GoogleCloudPlatform
bug: kubectl-ai asks for approval even when command doesn't modify a resource
kubectl-ai uses LLM to determine if a given command modifies a resource in kubernetes or not. We have seen foundation models such as Gemini, openai etc. gets this right, but local models tend to hallucinate more in this aspect.
For example, in this video, there are instances where no resource is being modified but the agent will still ask for approval.
I think we can definitely improve here. I am wondering if we can maintain a static filter for kubectl commands to determine if it modifies a resource of not or explore some other direction.

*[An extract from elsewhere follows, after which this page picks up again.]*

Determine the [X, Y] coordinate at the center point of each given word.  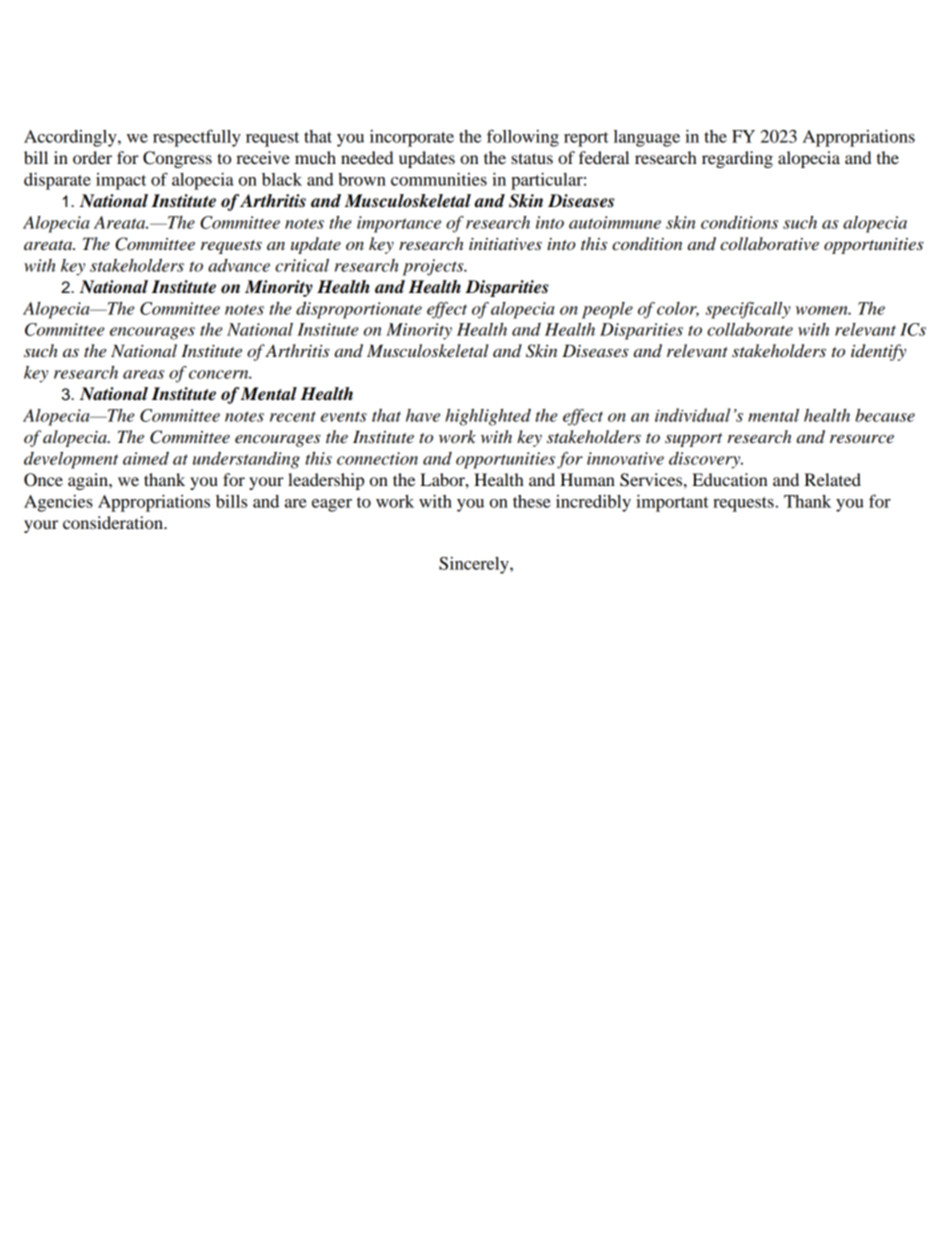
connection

/cc @zvdy @hakman @tuannvm @selimacerbas @Vinay-Khanagavi
I think that a filter(s) would be great at tool definition, for this and additional usages (like filter commands of flags that should not be allowed. Though, regarding local models, I am a bit more reserved. There should be a balance between better support and tool complexity. There will always be models that will work better or worse in the Kubernetes context, and some will hallucinate more, in totally unexpected ways.
I agree that a static filter for kubectl commands could help reduce unnecessary approval prompts, especially for local models. For example, we could use a simple function like this to check if a command is mutating:
func isMutatingKubectl(cmd string) bool {
mutating := []string{"apply", "create", "delete", "patch", "replace", "edit", "scale", "rollout"}
for _, verb := range mutating {
if strings.HasPrefix(cmd, "kubectl "+verb+" ") {
return true
}
}
return false
}
We can use this as a first check before asking the LLM. This should make the behavior more predictable and reduce false positives. Let me know if this is the right direction, or if you have any other suggestions!